It feels slightly odd that museums should separately mention in their Code of Ethics that they operate in a legal manner. This should go without saying or writing. However, the news published in 2016 about companies benefiting from the Panama tax haven show very bluntly that the law can be read in many ways. In Finland, the party that has so far seemed the worst perpetrator in this is Nordea Bank. Their entire management has had to convince people that the bank follows the law – albeit not as solemnly as museums do through the seventh rule of the ICOM Code of Ethics for Museums According to the Code, “museums must conform fully to international, regional, national and local legislation and treaty obligations”.
Presumably, from the perspective of legal experts, Nordea has not broken the law. Whether it has acted justly is another question. Apparently, the thinking of many legally trained people might be described in the words of Finnish author Väinö Linna – in Linna’s novel Under the North Star, crofter Otto Kivivuori described the legal studies of his son Janne, saying that he was not studying the law in order to be able to follow it but to circumvent it.
Not everyone thinks that using one’s perfect legal knowledge to find loopholes is just. However, complete justice is even more unlikely than complete legality. This is because justice is more about individual feeling than knowledge. Tax evasion is a good example of this. Few people consider it just that wealthy people are evading taxes with the help of Panama. Presumably, equally few people consider it unjust that Finns travel in hordes to Estonia to buy liquor, even though this is also a question of tax evasion.

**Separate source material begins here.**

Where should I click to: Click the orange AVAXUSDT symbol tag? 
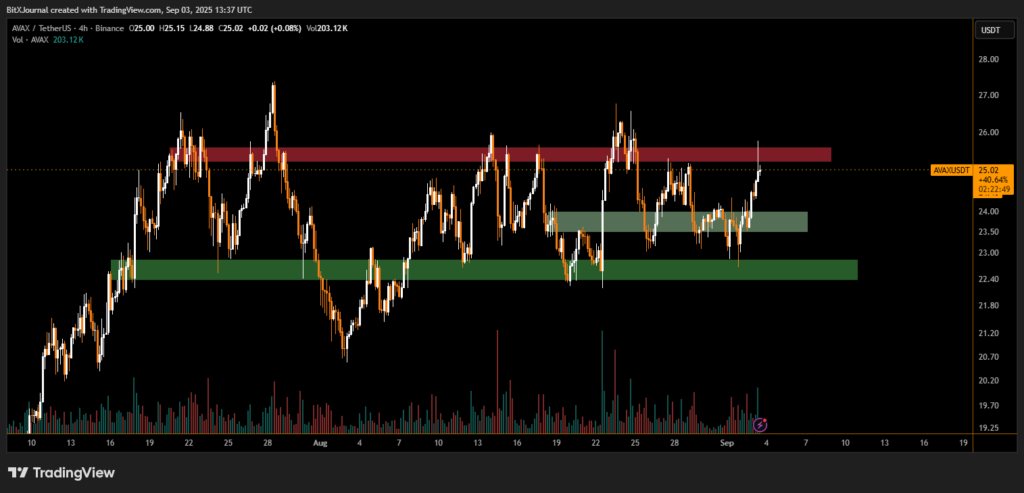950,171
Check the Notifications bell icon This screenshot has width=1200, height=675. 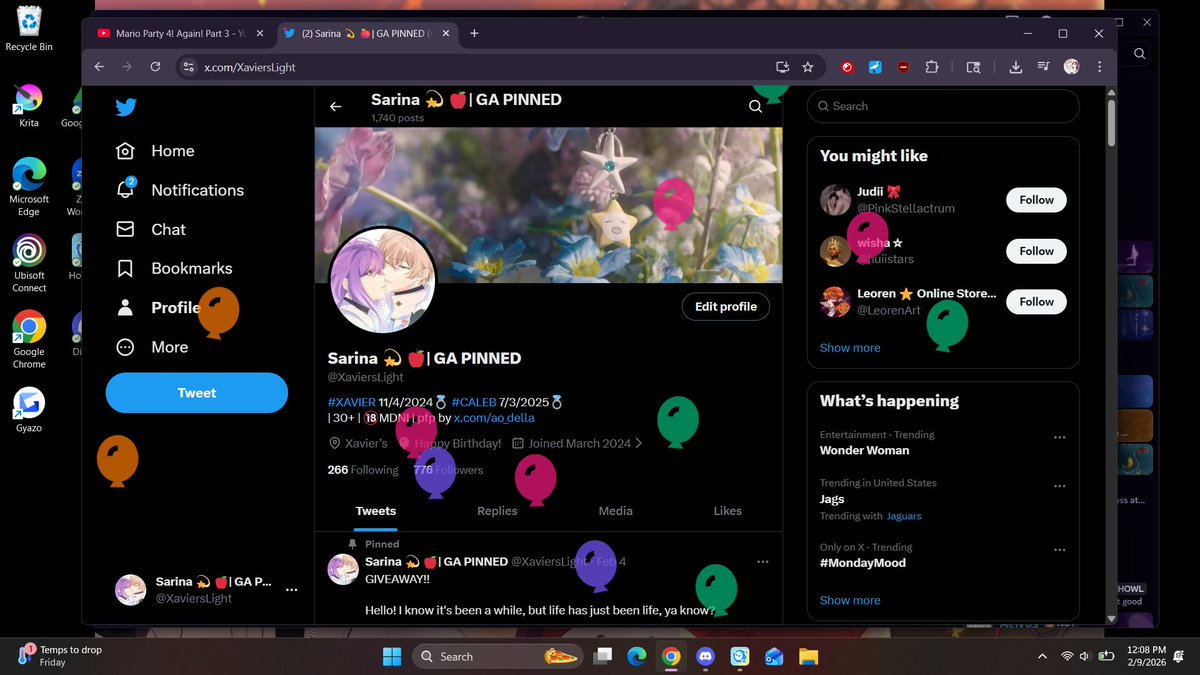click(125, 190)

Following the law from the viewpoint of general justice seems to be highly important in issues represented by organisations and their employees. It is clear that, from the viewpoint of justice, museums and their employees are treated differently than other people in questions relating to the preservation and representation of cultural heritage. This can be tested with a little mental exercise: if a public work of art was vandalised or destroyed by an art museum employee or a regular hooligan, how would it be reported in the news? In the first case, the background of the vandal would probably be mentioned in the headlines, and it would also be likely to be the key factor that made the event newsworthy.

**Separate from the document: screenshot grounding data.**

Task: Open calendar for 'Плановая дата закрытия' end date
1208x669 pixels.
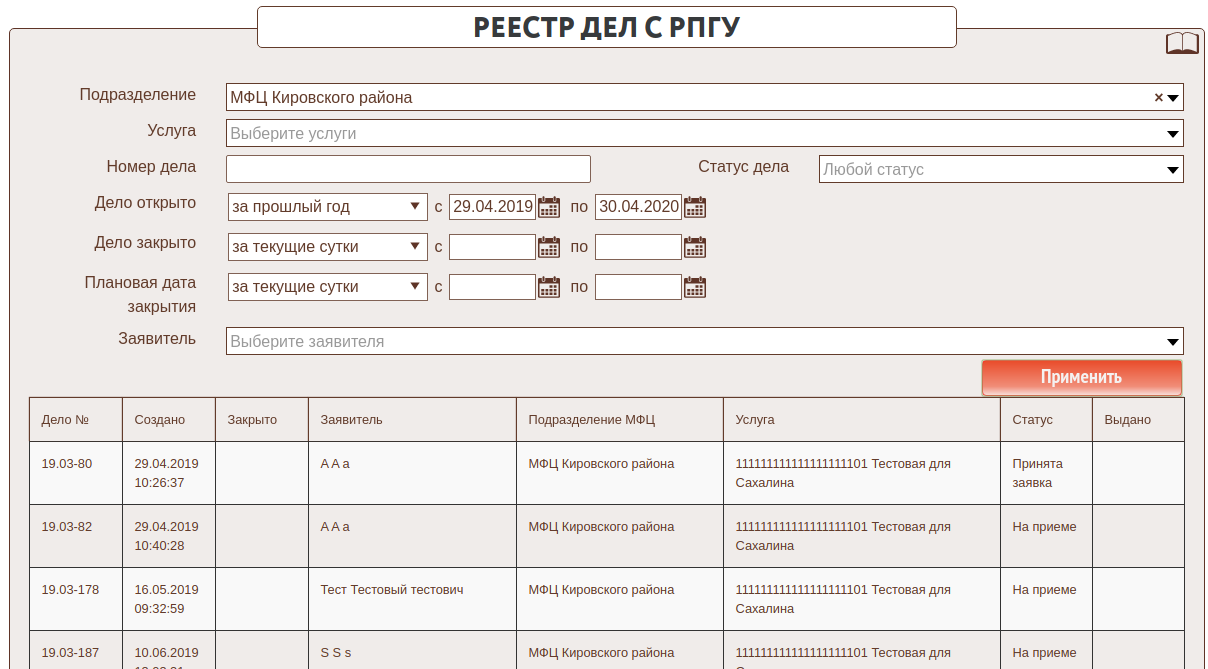Action: [x=695, y=287]
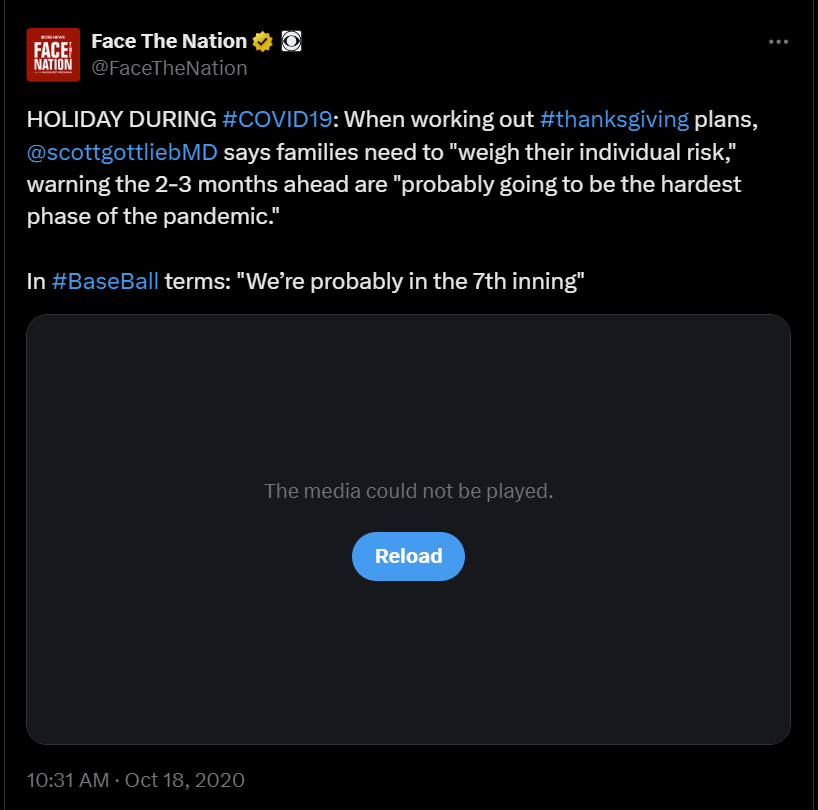Click the 10:31 AM time label
818x810 pixels.
click(66, 781)
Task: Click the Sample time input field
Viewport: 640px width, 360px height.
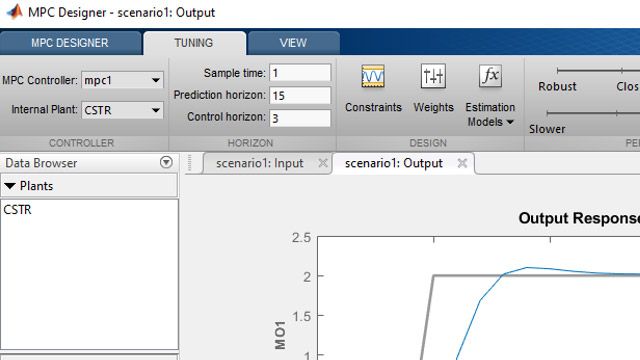Action: click(x=300, y=73)

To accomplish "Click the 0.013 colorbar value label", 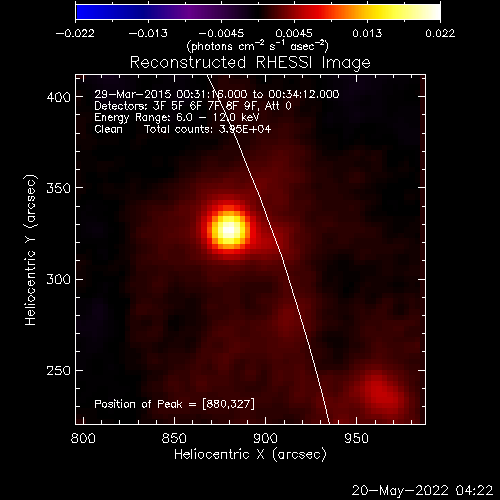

I claim that no museum conforms to ICOM’s ethical rule about operating in a legal manner. A museum’s operations are governed by a number of laws relating to administration, finances and actual museum work, and nobody knows the full content of these laws and, therefore, can fully comply with them. At the national and international level, the laws broken most often are undoubtedly copyright and personal data laws, whose content is ambiguous. Following these laws fully would destroy the foundation of all collection work. However, this does not mean that we should stop following the laws or, in a tight spot, plead ignorance or complain about their complexity. We must know the laws applying to our activities better and be able to use them to assess the legality of our activities and the risks involved in our interpretations of them.
Where legality is concerned, one peculiarity of Finnish museum operations is the fact that most museums do not follow – and do not need to follow – the Finnish Museums Act. Unlike the name suggests, this act does not specify anything about museums or the legality of their operations. It stipulates how a museum can start receiving state subsidies and keep receiving them. Of all Finnish museums, less than 20% are currently receiving state subsidies. There is a need to expand the content of the Museums Act. As regards the development of the field, it would be good if the Museums Act could also include other laws linked with museum operations, the first of which that spring to mind are the Antiquities Act and the Act on the Protection of Buildings. The role of these as the cornerstones of the legal and societal operation of museums could be strengthened.

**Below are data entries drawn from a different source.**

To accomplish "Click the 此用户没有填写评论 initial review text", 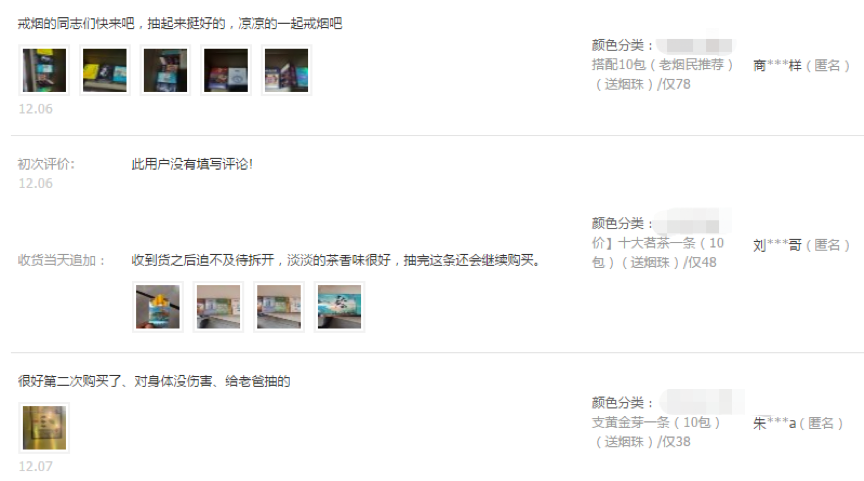I will [192, 164].
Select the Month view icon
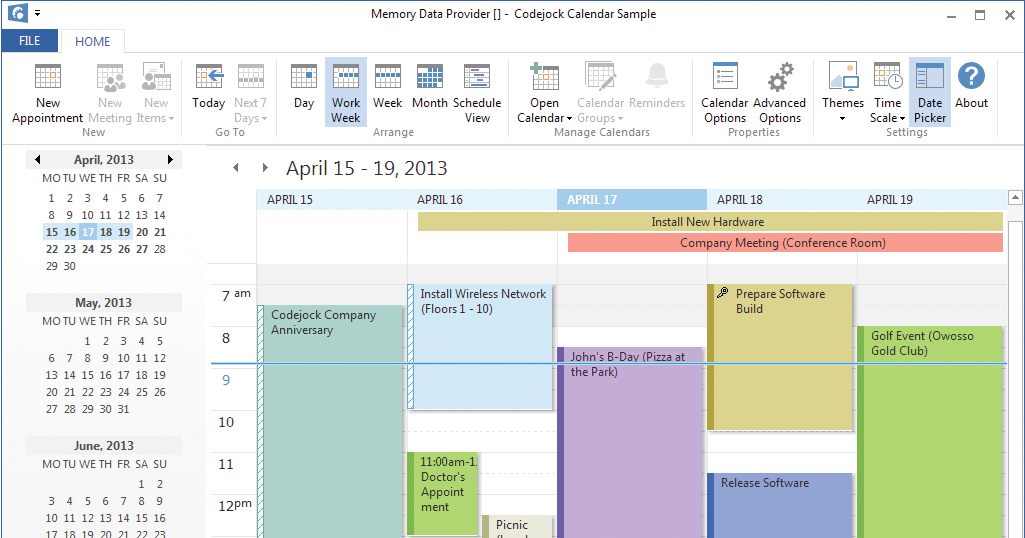1025x538 pixels. pos(430,78)
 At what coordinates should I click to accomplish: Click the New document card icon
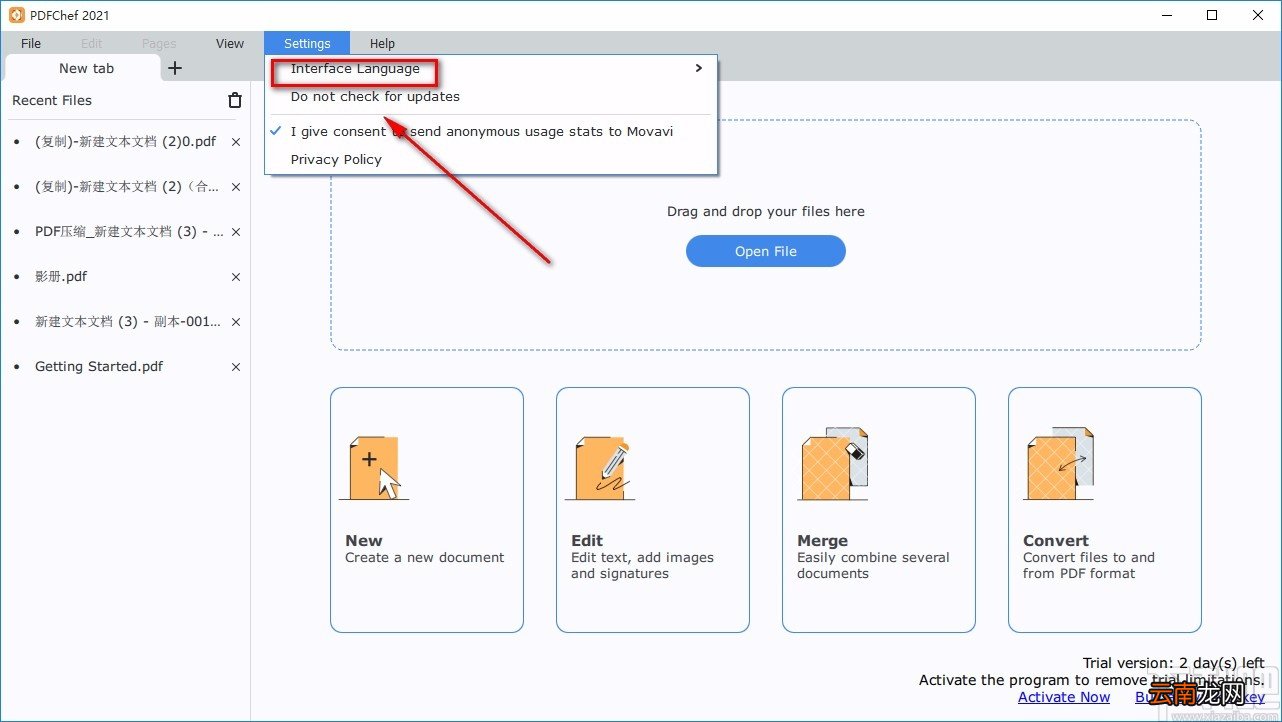tap(374, 468)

In my opinion, the rule “Museums operate in a legal manner” is a problematic one among those in the ICOM Code of Ethics for Museums, particularly as regards its current content. Following the law cannot be an ethical choice as such; it should be self-evident. By contrast, choosing not to follow the law may be an ethical choice in certain situations. Such ethical choices can be made by environmental movements, for example. If the entire rule is not omitted to make room for some value-based rule, the content should be modified to say something about how museums must promote justice, particularly from the perspective of their key task and the related questions. If this feels like too big a step, let’s at least omit the word ‘fully’ from the current definition. Let’s not make things too difficult by striving for perfection, even in this matter.